EXERCISE GOAL>
Write out, word for word, only the data from its first line to the line containing "The image size is (1222, 748).".
[Start of section]
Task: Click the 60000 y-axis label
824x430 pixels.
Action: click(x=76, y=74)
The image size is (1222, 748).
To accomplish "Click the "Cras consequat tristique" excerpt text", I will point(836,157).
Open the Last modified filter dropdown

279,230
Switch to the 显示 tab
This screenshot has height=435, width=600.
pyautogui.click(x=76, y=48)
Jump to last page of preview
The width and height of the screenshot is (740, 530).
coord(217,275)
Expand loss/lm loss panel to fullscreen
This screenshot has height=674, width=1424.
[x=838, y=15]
[End of section]
RESPONSE BOX>
Task: Click the 60000 y-axis label
824x430 pixels.
Action: click(x=76, y=74)
The image size is (1222, 748).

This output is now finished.